#### LISTED RECORDS:

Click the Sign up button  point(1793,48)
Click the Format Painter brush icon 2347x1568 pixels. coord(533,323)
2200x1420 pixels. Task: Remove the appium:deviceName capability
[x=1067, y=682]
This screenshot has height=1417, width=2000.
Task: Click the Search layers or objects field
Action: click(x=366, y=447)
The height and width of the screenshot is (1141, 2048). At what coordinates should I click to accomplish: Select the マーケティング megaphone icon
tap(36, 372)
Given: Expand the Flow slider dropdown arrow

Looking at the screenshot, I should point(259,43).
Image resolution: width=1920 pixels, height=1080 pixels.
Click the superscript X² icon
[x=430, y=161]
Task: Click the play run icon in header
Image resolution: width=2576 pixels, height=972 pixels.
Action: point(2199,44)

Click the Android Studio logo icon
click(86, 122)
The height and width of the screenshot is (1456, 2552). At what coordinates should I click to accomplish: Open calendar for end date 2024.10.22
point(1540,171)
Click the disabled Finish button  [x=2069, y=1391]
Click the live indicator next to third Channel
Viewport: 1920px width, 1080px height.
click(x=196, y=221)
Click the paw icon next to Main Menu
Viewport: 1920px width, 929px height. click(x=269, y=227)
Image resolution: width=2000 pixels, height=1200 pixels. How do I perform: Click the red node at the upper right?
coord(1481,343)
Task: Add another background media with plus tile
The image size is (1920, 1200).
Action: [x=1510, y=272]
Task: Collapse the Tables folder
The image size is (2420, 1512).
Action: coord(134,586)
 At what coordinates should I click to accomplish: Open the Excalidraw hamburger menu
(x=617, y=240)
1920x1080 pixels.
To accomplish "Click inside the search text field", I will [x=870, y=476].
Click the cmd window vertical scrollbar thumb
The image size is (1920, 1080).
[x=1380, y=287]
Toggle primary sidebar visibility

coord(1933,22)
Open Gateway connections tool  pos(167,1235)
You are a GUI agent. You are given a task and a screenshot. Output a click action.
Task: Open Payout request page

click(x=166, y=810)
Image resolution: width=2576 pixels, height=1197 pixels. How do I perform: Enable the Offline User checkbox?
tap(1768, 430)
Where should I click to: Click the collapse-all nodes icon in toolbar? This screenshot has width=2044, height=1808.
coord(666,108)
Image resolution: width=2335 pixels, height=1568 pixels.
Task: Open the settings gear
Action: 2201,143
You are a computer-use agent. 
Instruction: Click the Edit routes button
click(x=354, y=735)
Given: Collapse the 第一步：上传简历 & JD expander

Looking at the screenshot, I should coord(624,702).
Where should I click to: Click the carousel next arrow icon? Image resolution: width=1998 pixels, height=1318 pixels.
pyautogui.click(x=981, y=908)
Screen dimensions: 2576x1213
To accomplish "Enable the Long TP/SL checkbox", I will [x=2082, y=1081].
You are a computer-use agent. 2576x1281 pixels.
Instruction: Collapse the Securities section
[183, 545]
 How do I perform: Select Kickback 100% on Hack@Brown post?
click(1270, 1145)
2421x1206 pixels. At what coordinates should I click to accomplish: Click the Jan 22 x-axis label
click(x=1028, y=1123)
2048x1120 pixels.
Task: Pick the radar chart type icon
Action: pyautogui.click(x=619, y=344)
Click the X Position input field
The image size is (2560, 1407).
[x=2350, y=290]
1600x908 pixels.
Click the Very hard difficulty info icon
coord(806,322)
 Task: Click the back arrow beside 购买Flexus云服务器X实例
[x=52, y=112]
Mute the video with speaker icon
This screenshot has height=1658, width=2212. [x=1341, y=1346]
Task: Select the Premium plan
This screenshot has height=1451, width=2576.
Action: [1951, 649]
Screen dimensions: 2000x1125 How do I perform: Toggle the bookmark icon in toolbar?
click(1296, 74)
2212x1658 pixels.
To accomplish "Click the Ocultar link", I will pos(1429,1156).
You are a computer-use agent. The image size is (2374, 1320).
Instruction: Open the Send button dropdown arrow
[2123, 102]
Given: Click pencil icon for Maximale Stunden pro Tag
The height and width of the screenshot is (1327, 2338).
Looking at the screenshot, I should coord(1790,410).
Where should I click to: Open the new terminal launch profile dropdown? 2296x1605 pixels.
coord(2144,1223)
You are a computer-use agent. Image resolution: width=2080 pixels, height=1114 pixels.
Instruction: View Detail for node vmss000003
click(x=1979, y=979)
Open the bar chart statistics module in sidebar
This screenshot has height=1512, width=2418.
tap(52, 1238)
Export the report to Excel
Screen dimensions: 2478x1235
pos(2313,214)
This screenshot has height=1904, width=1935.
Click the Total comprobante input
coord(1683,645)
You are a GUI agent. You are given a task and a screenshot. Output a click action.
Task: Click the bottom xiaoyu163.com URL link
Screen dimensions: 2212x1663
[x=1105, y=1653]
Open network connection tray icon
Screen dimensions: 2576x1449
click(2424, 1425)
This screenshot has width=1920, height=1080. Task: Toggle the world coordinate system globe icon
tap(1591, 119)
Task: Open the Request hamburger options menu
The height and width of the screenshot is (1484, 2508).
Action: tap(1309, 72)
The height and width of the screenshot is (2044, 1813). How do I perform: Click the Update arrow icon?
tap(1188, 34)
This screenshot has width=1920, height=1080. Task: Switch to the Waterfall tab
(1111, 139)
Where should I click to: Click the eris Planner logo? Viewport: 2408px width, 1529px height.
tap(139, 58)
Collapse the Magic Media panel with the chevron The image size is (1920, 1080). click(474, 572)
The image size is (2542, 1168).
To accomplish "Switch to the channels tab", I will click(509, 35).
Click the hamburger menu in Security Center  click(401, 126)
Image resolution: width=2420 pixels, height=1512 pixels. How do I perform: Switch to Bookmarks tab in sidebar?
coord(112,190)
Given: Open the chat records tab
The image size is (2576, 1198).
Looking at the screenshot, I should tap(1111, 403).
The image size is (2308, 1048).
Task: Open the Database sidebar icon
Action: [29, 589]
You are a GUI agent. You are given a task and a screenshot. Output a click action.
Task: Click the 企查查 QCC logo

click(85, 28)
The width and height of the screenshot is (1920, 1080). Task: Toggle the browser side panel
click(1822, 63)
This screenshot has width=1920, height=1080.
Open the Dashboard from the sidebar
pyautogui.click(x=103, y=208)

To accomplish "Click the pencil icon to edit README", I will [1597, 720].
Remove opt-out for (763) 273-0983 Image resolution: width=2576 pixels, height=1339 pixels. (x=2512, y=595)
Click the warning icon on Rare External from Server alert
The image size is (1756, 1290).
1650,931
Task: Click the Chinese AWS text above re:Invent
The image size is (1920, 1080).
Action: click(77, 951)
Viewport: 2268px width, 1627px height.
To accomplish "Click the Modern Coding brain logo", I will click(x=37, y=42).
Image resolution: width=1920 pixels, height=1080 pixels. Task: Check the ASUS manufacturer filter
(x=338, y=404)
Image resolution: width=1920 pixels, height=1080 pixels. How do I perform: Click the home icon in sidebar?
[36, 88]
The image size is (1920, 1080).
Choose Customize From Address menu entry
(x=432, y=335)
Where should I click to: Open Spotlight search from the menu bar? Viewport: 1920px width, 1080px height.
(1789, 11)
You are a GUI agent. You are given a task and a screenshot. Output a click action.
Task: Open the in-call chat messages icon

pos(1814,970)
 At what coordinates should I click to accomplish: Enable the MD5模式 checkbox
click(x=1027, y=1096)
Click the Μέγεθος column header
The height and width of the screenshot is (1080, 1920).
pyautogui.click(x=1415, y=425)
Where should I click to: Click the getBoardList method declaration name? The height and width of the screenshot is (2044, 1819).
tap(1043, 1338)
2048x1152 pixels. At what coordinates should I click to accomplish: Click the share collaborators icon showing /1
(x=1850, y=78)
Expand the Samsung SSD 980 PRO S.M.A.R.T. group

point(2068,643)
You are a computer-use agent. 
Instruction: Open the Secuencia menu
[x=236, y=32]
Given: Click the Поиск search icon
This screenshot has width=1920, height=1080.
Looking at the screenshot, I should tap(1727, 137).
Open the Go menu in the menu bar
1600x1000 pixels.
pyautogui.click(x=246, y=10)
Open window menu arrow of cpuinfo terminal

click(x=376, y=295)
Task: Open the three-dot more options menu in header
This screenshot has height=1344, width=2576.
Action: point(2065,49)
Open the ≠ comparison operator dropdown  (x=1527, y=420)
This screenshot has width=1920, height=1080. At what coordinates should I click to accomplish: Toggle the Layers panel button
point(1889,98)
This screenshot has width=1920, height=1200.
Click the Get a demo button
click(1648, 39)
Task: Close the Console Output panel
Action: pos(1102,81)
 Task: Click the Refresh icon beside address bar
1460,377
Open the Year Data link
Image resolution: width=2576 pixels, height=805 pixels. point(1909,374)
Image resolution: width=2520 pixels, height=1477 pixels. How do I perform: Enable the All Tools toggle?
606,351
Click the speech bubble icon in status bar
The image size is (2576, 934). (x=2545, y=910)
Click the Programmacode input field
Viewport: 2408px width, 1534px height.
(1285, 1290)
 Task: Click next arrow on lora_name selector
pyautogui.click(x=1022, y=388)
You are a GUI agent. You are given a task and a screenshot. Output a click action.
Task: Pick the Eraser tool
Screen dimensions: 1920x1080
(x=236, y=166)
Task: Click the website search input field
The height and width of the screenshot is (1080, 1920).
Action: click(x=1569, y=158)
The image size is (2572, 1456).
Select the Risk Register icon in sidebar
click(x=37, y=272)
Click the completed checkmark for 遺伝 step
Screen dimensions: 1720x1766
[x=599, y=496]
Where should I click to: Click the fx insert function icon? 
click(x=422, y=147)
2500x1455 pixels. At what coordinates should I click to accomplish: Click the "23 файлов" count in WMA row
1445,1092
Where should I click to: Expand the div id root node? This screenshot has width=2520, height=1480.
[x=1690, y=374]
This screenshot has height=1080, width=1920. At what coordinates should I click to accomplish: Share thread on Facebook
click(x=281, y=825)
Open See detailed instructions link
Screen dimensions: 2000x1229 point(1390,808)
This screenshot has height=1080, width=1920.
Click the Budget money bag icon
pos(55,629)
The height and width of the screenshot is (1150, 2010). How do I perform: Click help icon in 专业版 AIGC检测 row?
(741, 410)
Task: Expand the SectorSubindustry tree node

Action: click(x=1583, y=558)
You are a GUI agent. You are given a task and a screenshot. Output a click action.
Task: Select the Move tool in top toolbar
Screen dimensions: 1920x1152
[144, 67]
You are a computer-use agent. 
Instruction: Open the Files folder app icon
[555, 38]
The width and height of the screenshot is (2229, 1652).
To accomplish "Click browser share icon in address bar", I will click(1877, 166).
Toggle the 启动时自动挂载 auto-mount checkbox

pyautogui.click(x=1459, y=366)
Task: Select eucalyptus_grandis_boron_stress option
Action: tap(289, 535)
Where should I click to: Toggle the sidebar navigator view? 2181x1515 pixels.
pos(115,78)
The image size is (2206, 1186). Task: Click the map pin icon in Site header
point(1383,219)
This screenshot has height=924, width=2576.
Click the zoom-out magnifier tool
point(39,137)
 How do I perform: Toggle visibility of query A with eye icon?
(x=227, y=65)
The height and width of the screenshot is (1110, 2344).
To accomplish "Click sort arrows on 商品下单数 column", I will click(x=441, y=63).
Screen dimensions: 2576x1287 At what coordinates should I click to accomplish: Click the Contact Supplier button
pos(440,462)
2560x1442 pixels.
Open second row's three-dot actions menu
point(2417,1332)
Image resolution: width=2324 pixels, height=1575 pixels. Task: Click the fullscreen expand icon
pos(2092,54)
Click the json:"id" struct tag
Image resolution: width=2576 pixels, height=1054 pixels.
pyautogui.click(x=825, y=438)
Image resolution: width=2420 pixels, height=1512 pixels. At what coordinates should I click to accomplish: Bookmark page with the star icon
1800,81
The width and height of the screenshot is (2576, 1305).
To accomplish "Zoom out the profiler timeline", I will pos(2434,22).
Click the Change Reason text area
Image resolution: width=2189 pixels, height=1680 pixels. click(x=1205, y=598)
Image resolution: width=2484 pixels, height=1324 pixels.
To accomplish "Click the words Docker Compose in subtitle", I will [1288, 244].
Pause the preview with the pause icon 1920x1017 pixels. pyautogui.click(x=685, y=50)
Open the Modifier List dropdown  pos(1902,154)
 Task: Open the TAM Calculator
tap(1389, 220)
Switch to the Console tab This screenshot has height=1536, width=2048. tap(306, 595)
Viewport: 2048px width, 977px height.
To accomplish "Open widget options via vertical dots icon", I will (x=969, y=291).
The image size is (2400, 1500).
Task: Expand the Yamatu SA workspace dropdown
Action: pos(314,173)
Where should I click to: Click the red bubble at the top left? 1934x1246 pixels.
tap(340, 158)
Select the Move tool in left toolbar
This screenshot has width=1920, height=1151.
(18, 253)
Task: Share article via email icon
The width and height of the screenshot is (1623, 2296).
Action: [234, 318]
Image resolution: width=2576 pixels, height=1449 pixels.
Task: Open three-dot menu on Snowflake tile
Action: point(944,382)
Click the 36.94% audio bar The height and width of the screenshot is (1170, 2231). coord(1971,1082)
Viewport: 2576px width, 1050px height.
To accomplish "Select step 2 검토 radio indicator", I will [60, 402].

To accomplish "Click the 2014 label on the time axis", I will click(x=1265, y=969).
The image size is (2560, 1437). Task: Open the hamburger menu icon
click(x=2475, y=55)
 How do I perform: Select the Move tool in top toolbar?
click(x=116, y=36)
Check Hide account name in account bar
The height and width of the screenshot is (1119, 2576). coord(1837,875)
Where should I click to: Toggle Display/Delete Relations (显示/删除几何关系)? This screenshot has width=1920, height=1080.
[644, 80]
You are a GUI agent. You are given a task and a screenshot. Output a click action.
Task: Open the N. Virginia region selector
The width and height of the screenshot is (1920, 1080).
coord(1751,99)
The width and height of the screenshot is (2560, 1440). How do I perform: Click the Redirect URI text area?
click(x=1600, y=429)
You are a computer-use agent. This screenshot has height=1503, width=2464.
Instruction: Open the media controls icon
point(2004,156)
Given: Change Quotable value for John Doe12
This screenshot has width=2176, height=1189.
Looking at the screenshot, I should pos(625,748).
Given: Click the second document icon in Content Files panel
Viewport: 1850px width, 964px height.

#### TASK INSTRUCTIONS:
Count every line of the material that holds "column". Reply with the number alone.

#### RESPONSE AREA:
2